Each line in the entries below that holds the string "icon" must be copied.

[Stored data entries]

- - -

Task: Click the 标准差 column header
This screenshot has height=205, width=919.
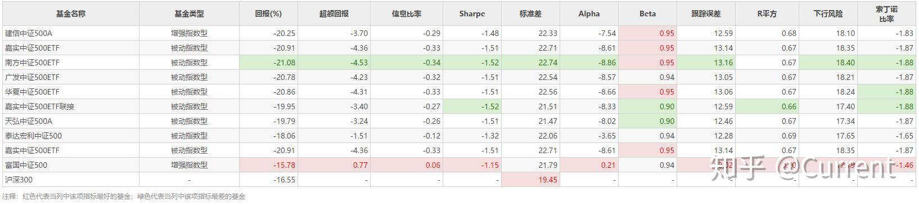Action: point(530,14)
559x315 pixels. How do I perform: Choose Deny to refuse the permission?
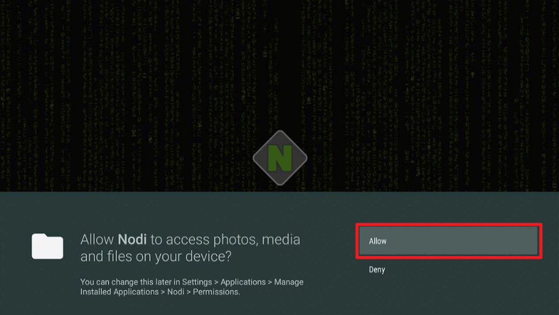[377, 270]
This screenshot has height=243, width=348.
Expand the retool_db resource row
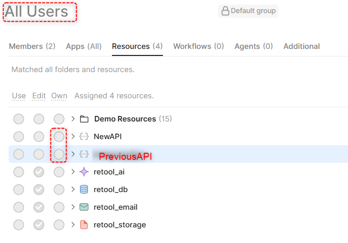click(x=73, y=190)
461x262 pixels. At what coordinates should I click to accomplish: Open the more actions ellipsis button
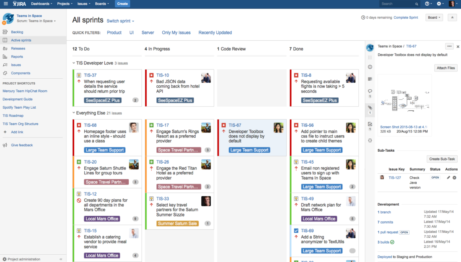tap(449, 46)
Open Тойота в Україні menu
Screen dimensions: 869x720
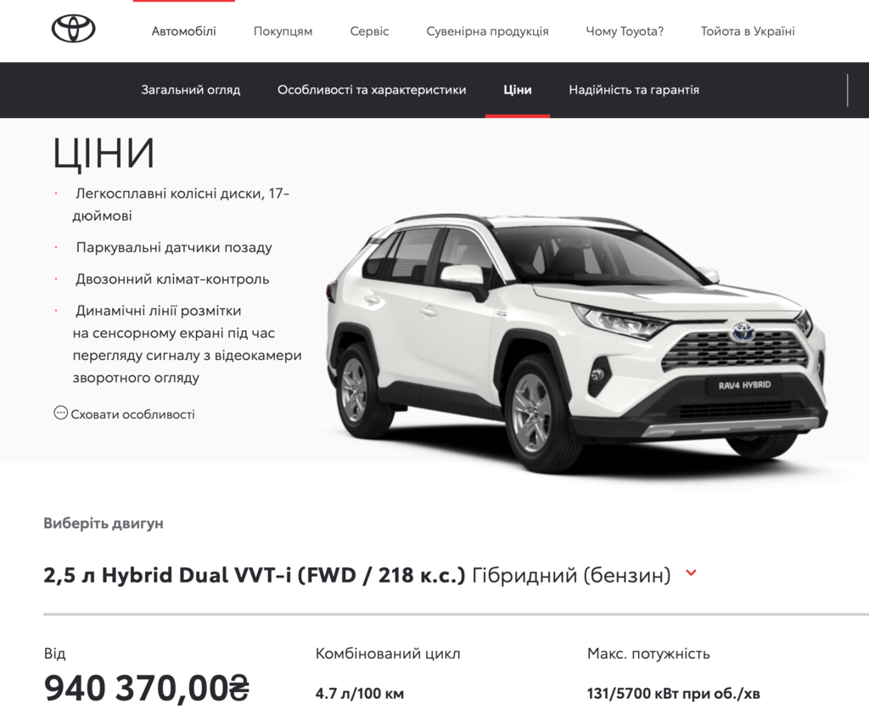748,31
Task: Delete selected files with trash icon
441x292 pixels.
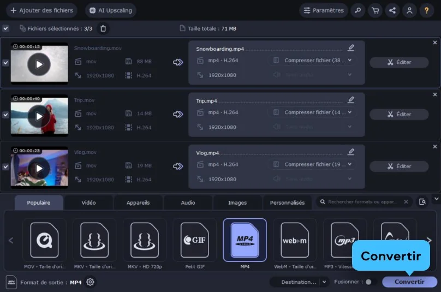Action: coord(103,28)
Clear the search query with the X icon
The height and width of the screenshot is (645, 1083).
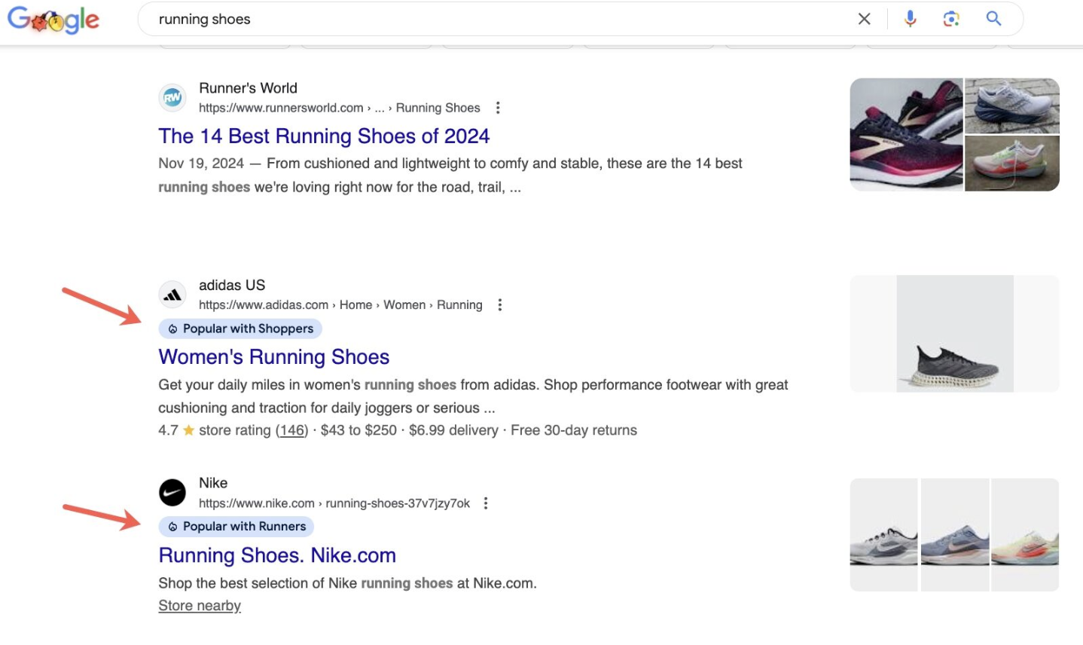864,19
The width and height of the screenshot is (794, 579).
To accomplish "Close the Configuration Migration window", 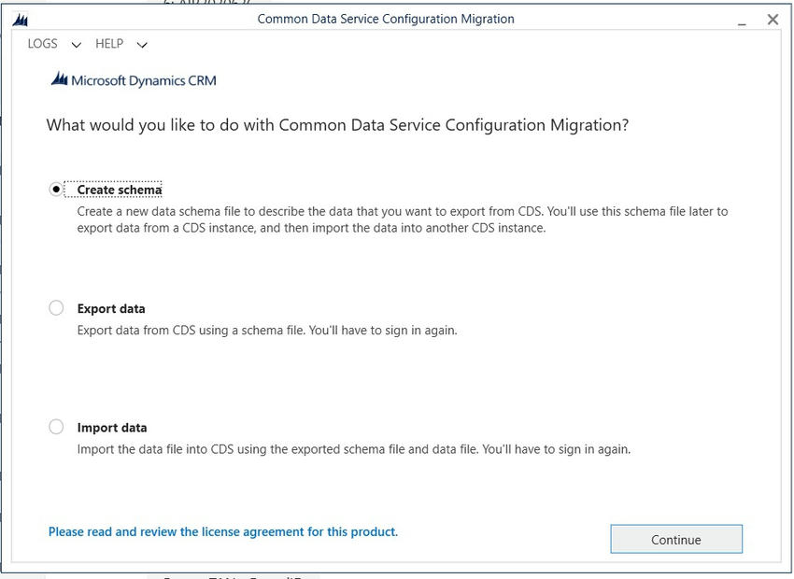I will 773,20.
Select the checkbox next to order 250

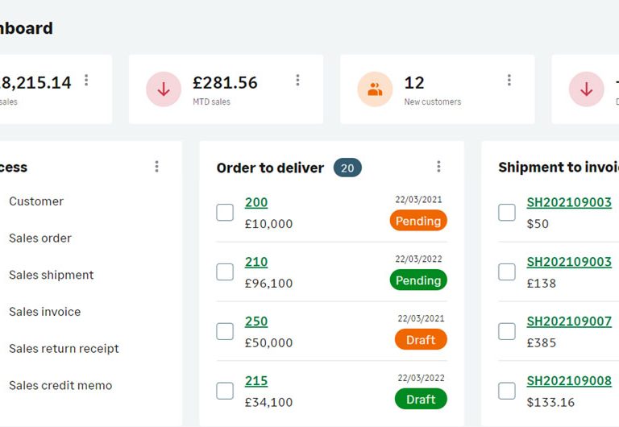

- - -

* **Finished task**
Task: Delete selected files with trash icon
Clear the search query with the X icon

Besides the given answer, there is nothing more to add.